東大のちょっと有名な先生が「研修内製化」に関する分厚い本を出版され、ここ数年の「内製化」のトレンドにまた火がつきそうです。
わたしの感想は―、この「内製化」ブーム、深刻な教育の質の低下を招くことに皆さんが気付くのはあと何年かかるのでしょう。研修ベンダーのほうも毒にも薬にもならないいい加減な研修を垂れ流してきたのが悪いのですが。
たとえば、一番わかりやすいところでいうと、「内製化」のメリットとして、「社内人材の活用」ということが挙がります。
これは、もっというと「余剰人材の活用」ということです。さらにもっというと「仕事できない」とレッテル貼られた人材が、プレゼン関係のことだけは嬉々としてやるところを見込まれて、社内講師の仕事をする、ということです。
まあそれはおおむねナルシシストです。
でも仕事できないけどプレゼンだけは上手い人に仕事のやり方教えてもらって、嬉しいですか?
たぶんその人は仕事の現場のロジックはわかってないです。マネージャーに登用されるような優秀な人の頭の仕組みまではわからないはずです。
たぶん大学の先生とか大手研修機関でならったことを真に受けて切り貼りして、現実感のないことをしゃべるはずです。
わたしは以前に一度だけ「社内講師」の人のする研修を見させてもらったことがあるんですが、見させてもらって言うのはなんですが、(だから時間をあけてから言う) あれは全然合格点をあげれんな、と思いました。
あくまでそのときは、ですけど、例えば当協会では「絶対」であるような、「出典の明示」がなく、出所不明の言葉をしゃべっていたり研修資料に書いたり、ブルーカラーである受講生に色々とヒューマンスキル上の指示をするんですが、「なぜこれをやらなければならないのか」が不明。間のロジックが抜けていて「なんとなく、フィーリングで」指示を出している。受講生は唯々諾々と従わざるを得ない。

課題の要件: 上の研修内製化についての文章を、最後の文の後から書き継いでください。

提供データ:

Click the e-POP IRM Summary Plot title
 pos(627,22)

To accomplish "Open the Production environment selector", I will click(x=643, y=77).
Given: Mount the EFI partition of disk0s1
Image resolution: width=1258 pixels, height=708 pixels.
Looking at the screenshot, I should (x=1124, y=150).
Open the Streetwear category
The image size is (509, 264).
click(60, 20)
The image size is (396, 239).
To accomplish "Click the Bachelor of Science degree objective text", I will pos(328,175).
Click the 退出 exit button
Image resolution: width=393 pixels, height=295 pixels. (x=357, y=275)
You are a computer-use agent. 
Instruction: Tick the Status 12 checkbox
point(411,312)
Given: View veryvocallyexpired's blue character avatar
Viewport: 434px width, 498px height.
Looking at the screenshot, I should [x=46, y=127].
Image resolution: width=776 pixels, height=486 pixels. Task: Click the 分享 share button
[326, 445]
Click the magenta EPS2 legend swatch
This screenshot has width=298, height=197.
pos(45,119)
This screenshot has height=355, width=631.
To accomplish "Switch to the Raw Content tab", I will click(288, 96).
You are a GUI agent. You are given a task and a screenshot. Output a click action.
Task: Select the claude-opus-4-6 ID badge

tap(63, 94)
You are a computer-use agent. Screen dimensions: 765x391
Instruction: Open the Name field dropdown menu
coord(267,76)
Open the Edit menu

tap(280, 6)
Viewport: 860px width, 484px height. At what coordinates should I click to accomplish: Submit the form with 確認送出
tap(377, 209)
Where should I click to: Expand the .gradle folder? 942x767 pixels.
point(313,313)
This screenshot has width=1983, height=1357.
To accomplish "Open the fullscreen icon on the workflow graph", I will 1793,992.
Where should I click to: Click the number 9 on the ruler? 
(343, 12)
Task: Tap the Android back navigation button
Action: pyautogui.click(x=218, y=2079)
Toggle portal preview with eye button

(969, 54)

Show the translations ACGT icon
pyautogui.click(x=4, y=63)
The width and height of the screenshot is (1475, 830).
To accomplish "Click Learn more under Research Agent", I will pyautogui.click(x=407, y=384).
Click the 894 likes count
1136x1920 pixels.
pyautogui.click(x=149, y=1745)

出力結果:
こういうことを書いていると自然と「当協会のこだわり」とは何なのか、ということがあぶりだされてもくるんですけどね…、
そして、「彼らは現場の人ですから、むずかしいことはわからないんですよ」と高学歴のホワイトカラーの社内講師のかたはおっしゃるわけですが、
どっこいわたしの理解では、ブルーカラーといえども沢山の機械操作の講習には参加します。そこでは「なぜ、これをやらなければならないのか」「なぜ、これをやってはいけないのか」という理屈も含めて、叩き込まれるように教えられ、納得して従ってその機械操作を習得するわけです。自動車の教習を考えればわかりますね。
だから、「間のロジック」をきちんと言い含めながら教えれば、ブルーカラーホワイトカラーに関わりなく、非常に高いレベルで納得して学習してくれます。
(わたしはまあ、「リスペクト」が基本姿勢ですから強引な命令口調ではやりませんが、「科学的にこれが普遍真理だ」というところは、「きっぱり」した口調で教えます。その方が受講生さんにとって「親切」ですから)
そういう、相手の「学ぶ力」を信じることができていない。
でもたぶん社内講師のかたって「お山の大将」ですから、こういうちょっと厳しいフィードバックを浴びたり、師匠について徒弟制でやりかた、考えかたを教わりながら「教える」やりかたを習ったり、ということはしてないんです。ナルシシストさんなんですから。そもそも学ぶ力が低い人たちで、かろうじて東大の先生の言うことは正しいことだと思ってきく人たちですから。
そのときの社内講師のかたも、プロのわたしに「もし気がついたことがあれば遠慮なく言ってください」なんていう謙虚なことは一切言われませんでしたので、わたしも「こういう難点がある」なんて、親切に言って差し上げたりはしなかったんです。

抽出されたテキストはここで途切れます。